Isso vem de quando dizem “a negritude e a indigeneidade não são valores humanos de fato”. Essa é a questão. Até hoje, na mente das pessoas, mesmo que não se expresse, ainda é verdade para muita gente.

Se queremos mudar o mundo, deve ser a partir da questão da racialização, porque o mundo se organiza a partir disso. Se você observar, existe um por cento da população que é branca e eles são líderes, mestres, presidentes, dominam o mercado financeiro, o mercado intelectual, as universidades, a construção do conhecimento. Eles decidem o que você tem que aprender nos livros.

Eu sou da França, infelizmente [risos]. Se o povo francês e a educação francesa não quiserem que você saiba o que eles fizeram, as atrocidades, os crimes de guerra em Madagascar, na Nigéria, na África, eles apagam essa parte do currículo. Não é importante [para eles]. E pior: eles transformam a realidade. Eles dizem: “O colonialismo foi bom para o povo africano, porque eles conseguiram hospitais, educação, bla bla blá”.

Precisamos desconstruir a ideologia da supremacia branca, caso contrário, um por cento da população [continuará sendo] elite e 99% da população, “não seres”. A elite é o “ser” e 99% são o “não ser”. Mas dentro desses 99%, também temos uma hierarquia. Quanto mais branco você for, mais seguro estará – ou poderia estar. Quanto mais negro, com certeza mais condenado. Isso exclui as pessoas. É uma coisa que temos que levar em consideração. É por isso que o termo neocolonialismo não faz sentido.

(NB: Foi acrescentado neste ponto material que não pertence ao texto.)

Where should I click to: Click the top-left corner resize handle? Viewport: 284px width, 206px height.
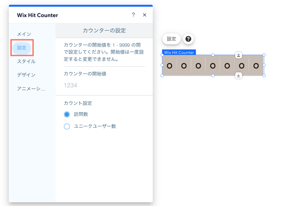point(162,55)
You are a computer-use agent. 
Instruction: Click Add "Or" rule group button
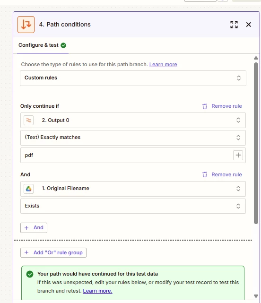tap(53, 252)
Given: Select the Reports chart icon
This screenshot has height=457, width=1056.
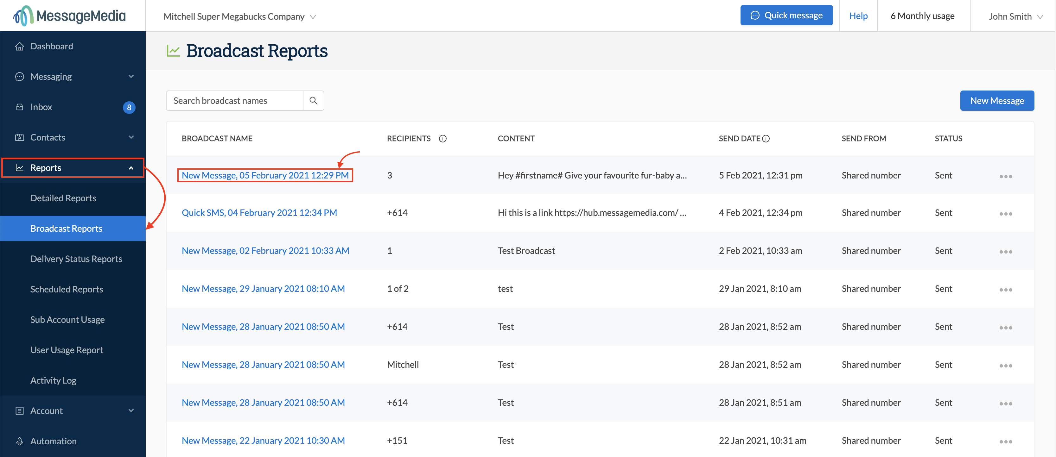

A Comissão da Verdade e Reconciliação [criada no fim do apartheid sul-africano] foi só uma fachada, só espetáculo. Como é possível viver em um país onde uma parte muito pequena da população matou você durante anos e anos e anos e, depois disso, viver juntos? É importante estabelecer um processo jurídico real, porque, se você é um cidadão comum e comete um crime, vai preso. Como é possível que quando essas pessoas cometem esses crimes – crimes gravíssimos – elas não são presas?

Isso reforça o sentimento de impunidade para essas pessoas brancas de que elas são as mais fortes e podem dominar o mundo da forma que quiserem. É terrível.

A situação em que a África do Sul está hoje é bem difícil, porque os jovens não querem mais aceitar isso. Quando eles pedem a queda da estátua de [Cecil] Rhodes [campanha iniciada em 2015 na Cidade do Cabo que levou a um grande movimento pela descolonização da educação no país], estão certos. Precisamos disso em todos os lugares. Na ilha da Martinica e em outros lugares, a estátua do antigo colonizador ainda está lá.

Dizem que os seres humanos são todos iguais. Não! Alguns seres humanos são “mais iguais” que outros. É isso. Alguns até reivindicam e gritam por igualdade: “Queremos igualdade para nossos cidadãos!” Mas é uma piada, porque a igualdade se baseia na desigualdade.

Movimentos identitários

Não é suficiente dizer que queremos esmagar o capitalismo. Não é o suficiente. Precisamos tratar do motivo pelo qual o capitalismo é tão forte, pelo qual o setor financeiro é tão forte. E o motivo para eles estarem nos matando. E vai piorar. Quanto mais forte fica o sistema capitalista, piora, porque eles não têm outra solução que não matar pessoas. Quando a dificuldade que eles enfrentam é grande demais, a única possibilidade [que encontram] é matar cada vez mais pessoas.

Isso vem da escravização. Temos isso na França. É a mentalidade europeia. Ela se organiza assim. E isso é terrível para a sociedade. Por isso acredito muito que é importante tomar uma atitude sobre isso.

Se as pessoas entenderem que o capitalismo se constrói a partir da desigualdade e da racialização de uma parte da população, mudaremos a mente das pessoas. Eu realmente acredito que não podemos repetir o que nossos pais e avós fizeram. Primeiro, precisamos descolonizar a mente das pessoas. Essa é uma das partes da obra de Frantz Fanon. É desalienar a mente das pessoas, porque a sociedade deixa você louco ou com problemas psicológicos e psiquiátricos. Precisamos mudar isso.